D'après l'entretien sur le browser fingerprinting, répondez à ces questions :
(a) Combien de caractéristiques suffisent approximativement pour bâtir un profil statistiquement unique pour un appareil ?
(b) À quelle date le site amiunique.org a-t-il été mis en ligne ?
(c) Quel prix a récompensé l'article « Beauty and the Beast: diverting modern web browsers to build unique browser fingerprints » ?

Texte à lire =>
—————
Lauréats du troisième prix CNIL-Inria pour leur article « Beauty and the Beast: diverting modern web browsers to build unique browser fingerprints », Benoît Baudry, Pierre Laperdrix et Walter Rudametkin nous présentent les enjeux du browser fingerprinting.

LINC : Vos travaux de recherche portent sur ce qu’on appelle le « browser fingerprinting ». Avant toute chose, pouvez-vous préciser de quoi il s’agit ?

Walter Rudametkin : Il s'agit d'une technologie qui permet de bâtir le profil d'un navigateur ou d'un appareil, en collectant des informations caractéristiques du dispositif (par exemple type et version du système d'exploitation, liste des polices de caractère installées sur l'appareil, etc.). Le browser fingerprinting peut prendre différentes formes en fonction de la liste des caractéristiques et de la manière dont celles-ci sont collectées (requête sur des APIs, exécution d'un script, etc.).

Pierre Laperdrix : Dans tous les cas, il faut retenir deux points importants à propos de ces techniques :

  • la collecte de caractéristiques peut se faire complètement à l'insu du propriétaire de l'appareil ;
  • avec suffisamment de caractéristiques, approximativement vingt suffisent, il est possible de bâtir un profil qui est statistiquement unique pour l'appareil et peut donc être utilisé à la place ou en complément d'un cookie.

 

Comment en pratique, menez-vous vos travaux et comment collectez-vous les données sur lesquelles vous fondez vos analyses ?

Pierre Laperdrix : Pour récupérer des données, nous avons mis en ligne le site amiunique.org en octobre 2014. Ce site, dont le code est open source, vise deux objectifs:

  • informer les visiteurs à propos du browser fingeprinting ;
  • bâtir une base de données de browsers fingerprints, nécessaire à nos travaux de recherche.

Avec ces données, nous pouvons mieux comprendre quelles sont les caractéristiques les plus importantes pour reconnaitre un appareil. Ceci nous permet ensuite de réfléchir à des contre-mesures pour limiter la capacité de profilage du browser fingerprinting. Nous avons exploré différentes solutions pour masquer le fingerprint d'un usager. Elles se fondent sur l'idée de « brouillage » de l'information à travers des outils qui modifient aléatoirement des éléments du fingerprint, tout en limitant l'effet sur le ressenti des usagers.
—————
Extrait des données =>
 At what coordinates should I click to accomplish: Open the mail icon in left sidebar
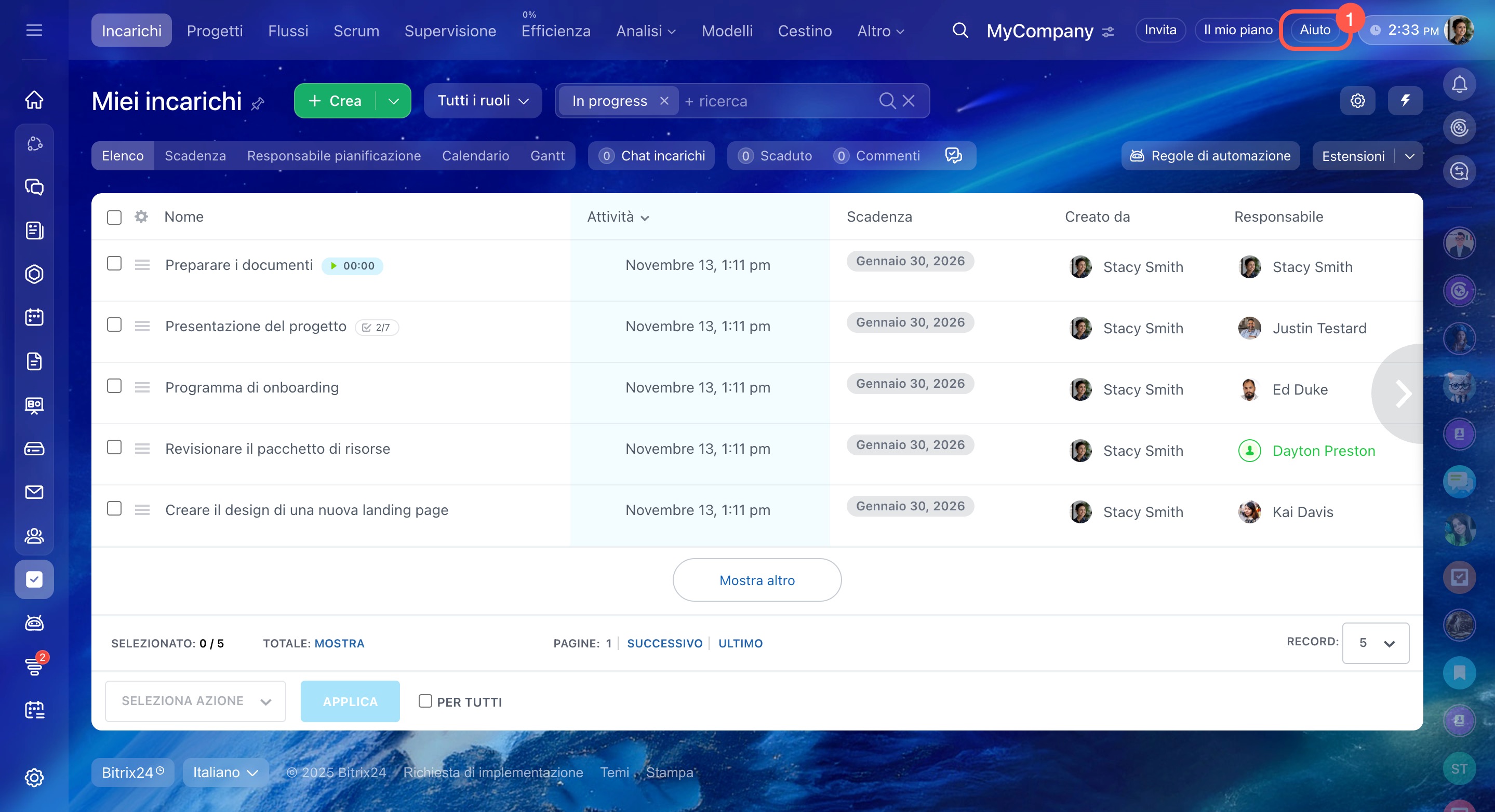34,492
—————
Réponse complète =>
(a) Approximativement vingt caractéristiques.
(b) En octobre 2014.
(c) Le troisième prix CNIL-Inria.